La place du procureur général
L’autre sujet de potentielle discorde est la place qui reste réservée au procureur général au sein du futur CSM. A l’origine, il y avait l’idée que le prestige de cette charge impliquait une personnalité exceptionnelle et au-dessus de tout soupçon. La pratique a montré que tel n’est pas forcément le cas. Tant l’ancien procureur général Daniel Zappelli que l’actuel patron du pouvoir judiciaire ont occupé le CSM et placé celui-ci dans la délicate position de devoir mener une procédure contre l’un de ses membres de droit.
Plus essentiel, c’est surtout la concentration des pouvoirs en mains du chef du Ministère public - particularité genevoise - qui motive certains magistrats à préconiser une réduction du nombre de ses casquettes. «Ce sujet fait partie d’une réflexion plus large sur la gouvernance au sein du pouvoir judiciaire. La question de savoir si le parquet doit être représenté au sein du CSM, et par qui, est une problématique complexe qui ne saurait être traitée dans l’urgence de ce projet de loi», relève Christine Junod.
Un modèle intercantonal?
De son côté, Thierry Tanquerel, professeur de droit et ancien membre du CSM, défend, dans l’absolu, l’idée d’un modèle intercantonal (une possibilité que réserve d’ailleurs la nouvelle constitution pour certaines missions) qui aurait l’avantage d’élargir le bassin de recrutement, de combiner connaissance du terrain et distance avec le milieu, de limiter les risques de récusation et de gagner en légitimité.
On en est encore loin et les résistances sont grandes. Peu de cantons connaissent le système du CSM (Fribourg, Neuchâtel, Jura, Tessin et sans doute bientôt Vaud), leurs compositions et leurs tâches diffèrent aussi beaucoup. En attendant, Thierry Tanquerel espère qu’une fois la nouvelle loi adoptée, le Conseil d’État, dans sa grande sagesse, «ira choisir au moins un membre à l’extérieur de Genève».
Perles de jurisprudence
La surveillance disciplinaire est une des attributions principales du CSM. Vingt ans de jurisprudence (1992-2013), sous la plume de Christine Junod et des greffières du Conseil, réservent quelques perles.
Il est rappelé que la dignité imposée au magistrat doit être comprise comme une qualité morale essentielle à quiconque est investi par le peuple d’une parcelle de la puissance publique. Cette dignité est destinée à assurer le respect dû à la juridiction dans laquelle il sert. Elle est faite du respect de soi et des autres ainsi que de retenue.
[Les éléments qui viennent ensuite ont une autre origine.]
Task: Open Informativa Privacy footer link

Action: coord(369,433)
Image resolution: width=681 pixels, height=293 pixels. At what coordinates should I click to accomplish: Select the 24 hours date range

Dans ce contexte, le Conseil a prononcé un avertissement contre un magistrat qui avait mis en avant sa position face à un policier pour éviter une contravention. Un autre a écopé d’un blâme pour avoir fait des remarques humoristiques déplacées en audience, remis en cause le travail de l’avocat et donné sa propre version des moyens de défense pertinents. Un blâme aussi pour celui qui a proféré une remarque antisémite en salle de délibération.
Une juge trop dénuée d’empathie et d’humanité, qui employait des termes forts et durs pour recadrer un justiciable, a reçu un avertissement. Enfin, un juge d’instruction suppléant, qui avait demandé à une inspectrice de jouer la victime et de mimer différentes scènes d’un viol lors d’une reconstitution, a échappé à une sanction en raison des excuses présentées et de la sévère réprimande déjà subie.